Session S54.4

Detection of Acute Myocardial Ischemia by Vessel-Specific Leads Derived from Reduced Lead Sets

JY Wang*, M Mirmoghisi, JW Warren, GS Wagner, BM Horacek

Philips Healthcare
Andover, MA, USA

Background: Currently used electrocardiographic criteria for identifying patients with ST-elevation myocardial infarction (STEMI) perform with high specificity (SP), but low sensitivity (SE).
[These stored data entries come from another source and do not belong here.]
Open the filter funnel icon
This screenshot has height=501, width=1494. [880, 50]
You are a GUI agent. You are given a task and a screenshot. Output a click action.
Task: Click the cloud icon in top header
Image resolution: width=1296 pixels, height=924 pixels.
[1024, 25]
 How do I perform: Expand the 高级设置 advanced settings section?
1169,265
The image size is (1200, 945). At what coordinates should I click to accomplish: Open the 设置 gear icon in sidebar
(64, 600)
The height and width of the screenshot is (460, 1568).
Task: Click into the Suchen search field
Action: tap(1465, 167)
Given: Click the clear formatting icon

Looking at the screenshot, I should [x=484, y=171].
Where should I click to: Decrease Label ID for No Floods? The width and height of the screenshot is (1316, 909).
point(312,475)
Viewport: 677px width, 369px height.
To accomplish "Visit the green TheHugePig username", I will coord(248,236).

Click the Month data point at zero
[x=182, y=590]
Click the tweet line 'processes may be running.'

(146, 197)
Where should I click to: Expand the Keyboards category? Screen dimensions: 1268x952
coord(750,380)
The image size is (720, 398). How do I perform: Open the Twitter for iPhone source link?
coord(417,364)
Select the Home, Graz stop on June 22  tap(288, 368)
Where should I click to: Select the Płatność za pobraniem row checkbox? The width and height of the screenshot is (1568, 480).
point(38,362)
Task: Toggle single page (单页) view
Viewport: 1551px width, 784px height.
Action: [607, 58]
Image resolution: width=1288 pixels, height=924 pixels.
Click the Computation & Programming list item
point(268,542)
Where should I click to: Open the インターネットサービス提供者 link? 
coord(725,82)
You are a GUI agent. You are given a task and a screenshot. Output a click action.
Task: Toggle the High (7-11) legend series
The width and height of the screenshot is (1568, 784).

Our aim was to enhance ischemia-detection ability of conventional ACC/ESC STEMI criteria based on 12-lead electrocardiogram (ECG) by adding new criteria applied to 3 vessel-specific leads (VSLs) derived from subsets of 12-lead ECG using limb leads and dual chest leads.
Methods: Study data consisted of 12-lead ECGs from STAFF3 database acquired during 99 angioplasty-induced ischemic episodes caused by balloon inflation in, respectively, left anterior descending coronary artery (LAD; n = 35), right coronary artery (RCA; n = 47), and left circumflex coronary artery (LCx; n = 17). In each recording, 10-second non-ischemic state and 10-second ischemic state were identified. ST deviation was automatically measured at J point in 12 standard leads, and for 3 VSLs its value was derived from 12-lead ECG by using just 4 predictor leads (a pair of precordial leads combined with a pair of limb leads). Coefficients for derivation of VSLs were developed from an independent dataset (n = 892). Mean values of SE and SP of ischemia detection achieved with conventional versus VSL criteria were obtained from bootstrap trials. The detection of ischemia in VSLs was performed with various threshold values to obtain a complete picture of SE/SP trade-off.
Results: We found that the detection of ischemic state, in any vessel, by means of the ACC/ESC STEMI criteria achieved the SE/SP of 62/96%, i.e., the mean diagnostic performance DP = (SE + SP)/2 was 79%. In comparison, the mean DP of VSLs derived from 8 independent leads of 12-lead ECG was 87% (at SE = SP) and the mean DP of VSLs derived from just 4 predictor leads was 87% with precordial leads V4 & V5; 86% with leads V3 & V5 or V3 & V6 or V4 & V6; 85% with V1 & V3 or V2 & V3 or V3 & V4; 83% with V2 & V4; 82% with V2 & V5 or V2 & V6; 81% with V1 & V4 or V5 & V6; 80% with V1 & V2 or V1 & V5; and 78% with V1 & V6.
Conclusion: Our results demonstrate that VSLs derived from the reduced lead sets using just 6 electrodes can identify, in our test set, acute myocardial ischemia with better diagnostic performance than existing ACC/ESC STEMI criteria based on 12-lead ECG requiring 10 electrodes.